Chad's presidential election allowed voters to "freely choose their leaders" without fraud, despite certain anomalies, African Union observers said Tuesday, after polls expected to see President Idriss Deby extend his 26-year rule.
The report by the African Union (AU) — whose rotating presidency is currently held by Deby — noted that most polling station staff "did not show a great mastery of electoral operations."
"Overall, presidential election gave citizens the opportunity to freely choose their leaders ... in a peaceful atmosphere," said the report presented by the head of the AU observer mission in N'Djamena, Dioncounda Traoré of Mali.
Thirteen candidates ran for the top job in Sunday's polls including Deby, who is bidding for a fifth term with the support of state institutions and a strong presence on the ground of his party, the Patriotic Salvation Movement (MPS).
But while broadly satisfied, the AU report noted certain shortcomings.
For example, in "81 per cent of polling stations visited the head of the polling station had not checked that ballot boxes were empty" at the start of the day, according to the report by 35 observers present in 15 out of 21 geographical departments.

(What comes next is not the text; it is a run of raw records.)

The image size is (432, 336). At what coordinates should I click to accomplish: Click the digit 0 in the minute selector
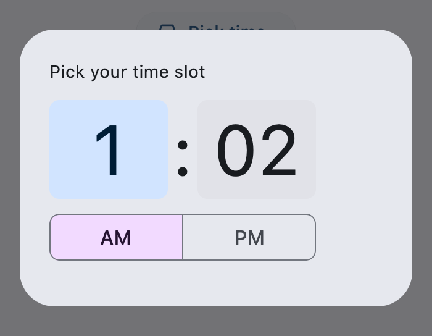(x=236, y=151)
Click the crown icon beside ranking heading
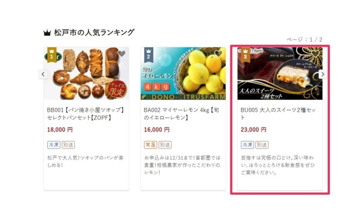 [47, 33]
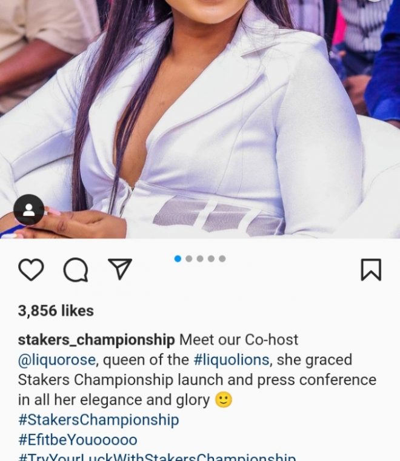Open comments with the speech bubble icon

(x=76, y=269)
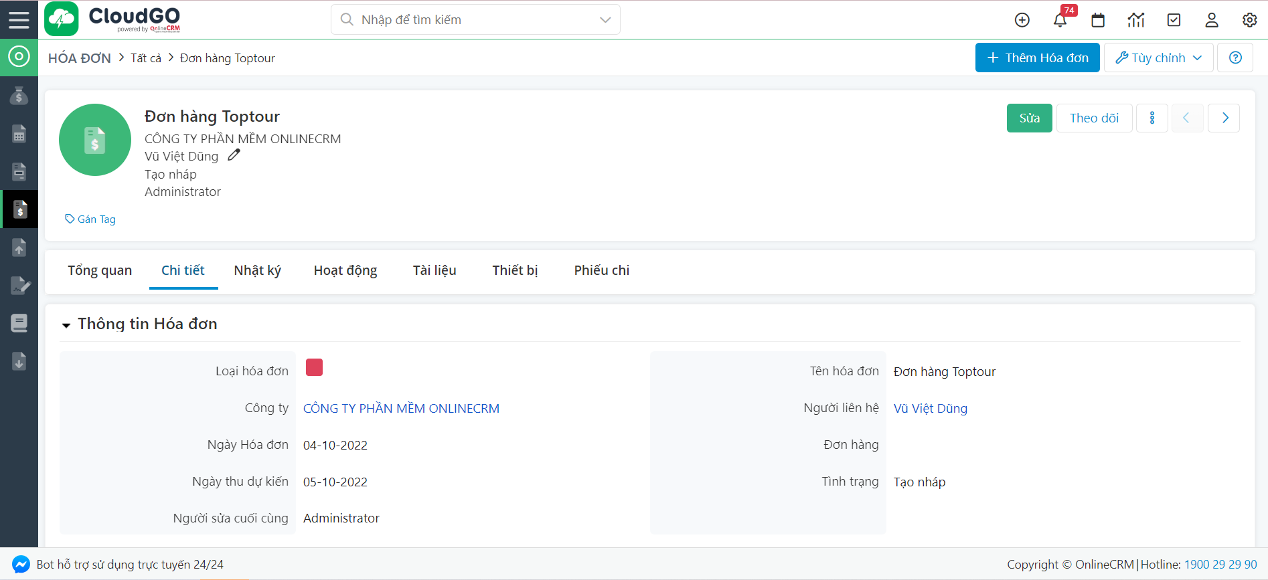Open the tasks checkbox icon in header
The height and width of the screenshot is (580, 1268).
coord(1174,20)
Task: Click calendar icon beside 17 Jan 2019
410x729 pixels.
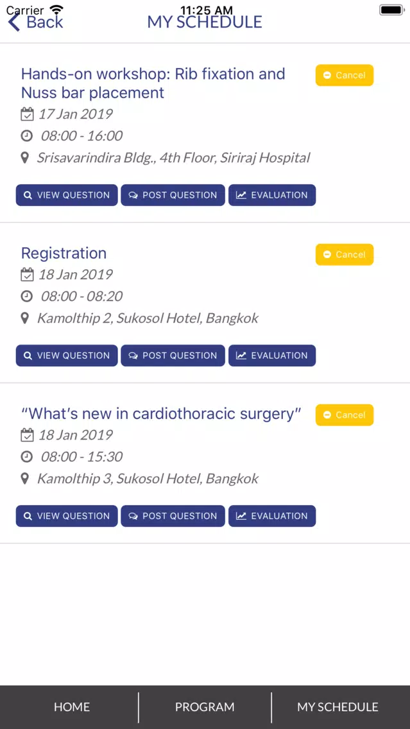Action: (28, 114)
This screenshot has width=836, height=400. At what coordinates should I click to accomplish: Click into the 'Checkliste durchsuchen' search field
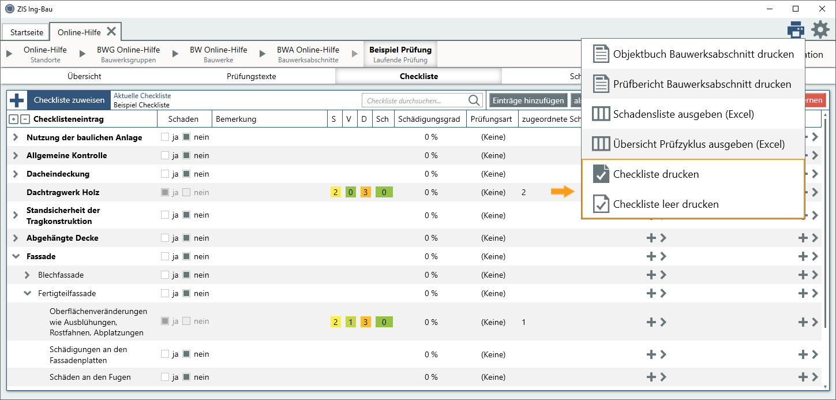pos(414,101)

In addition, the observers "noted with regret that in 10 per cent of polling stations visited, voting in secrecy was not guaranteed," while "in the majority of cases ... election staff did not show a great mastery of electoral operations," notably "in how they emptied ballot boxes," at nightfall, half of the time without sufficient lighting.
Nonetheless, despite opposition claims of ballot stuffing and buying-up of voter cards in the impoverished country, the head of the AU mission concluded that the election was carried out "without fraud."
Provisional results are expected to be published in two weeks by the Independent National Electoral Commission, which was boycotted by rights groups and the country's labour movement after five leading activists were detained during the last three weeks.
Under Deby's leadership, once unstable Chad has become both an oil producer and key player in the fight against the jihadist groups on the rampage in west Africa.
But despite a wealth of new oil resources since 2003, half of the population of 13 million lives below the poverty line and seven out of 10 people cannot read or write.